Effect of pyruvate on rat heart thiol status during ischemia and hypoxia followed by reperfusion.

Ischemia or hypoxia followed by reperfusion determine a large release of glutathione from isolated and perfused rat heart. The effects of glucose and/or pyruvate administered during ischemia/reperfusion or hypoxia/reperfusion on the release of cytosolic and mitochondrial glutathione are compared. During ischemia, mitochondrial glutathione is released from the mitochondrion to the cytosol forming a unique pool that leaks out to the interstitial space. Reperfusion causes a large release of total glutathione, particularly from cytosol. Total sulfhydryl groups do not undergo modifications after ischemia, while they appear to decrease upon reperfusion. Pyruvate, which protects the heart by inducing a large recovery of the contractile activity after ischemia, markedly prevents the loss of glutathione. Also total sulfhydryl groups of mitochondria do not undergo significant variation upon ischemia and reperfusion in the presence of pyruvate.

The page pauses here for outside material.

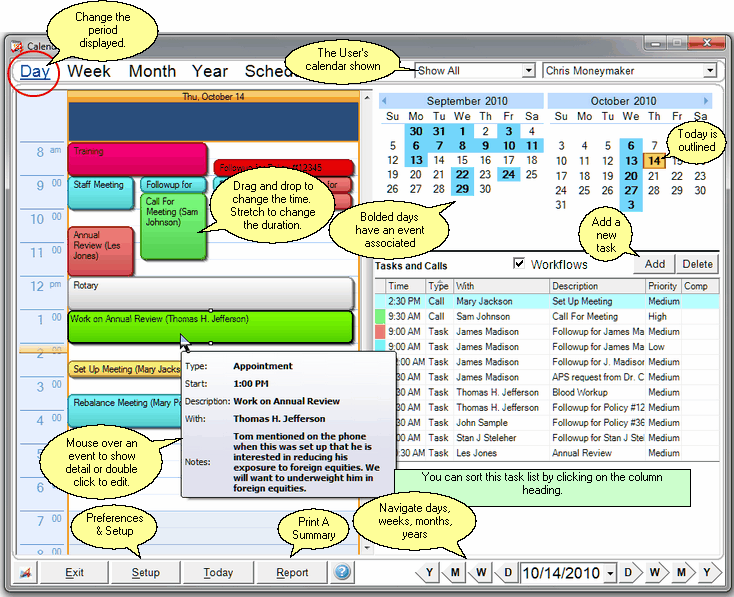This screenshot has width=734, height=597.
Task: Click the blue help question mark icon
Action: tap(343, 573)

During hypoxia, in the absence of glucose, glutathione is mainly lost from the cytosol, while the mitochondrial pool appears to be preserved; in hypoxia, at variance with the ischemic conditions, pyruvate does not show any beneficial effect. The action of pyruvate appears to be multifactorial and its effects are discussed by considering its action on the hydrogen peroxide breakdown, protection of pyruvate dehydrogenase, anaerobic production of ATP and diminution of the intracellular concentration of inorganic phosphate.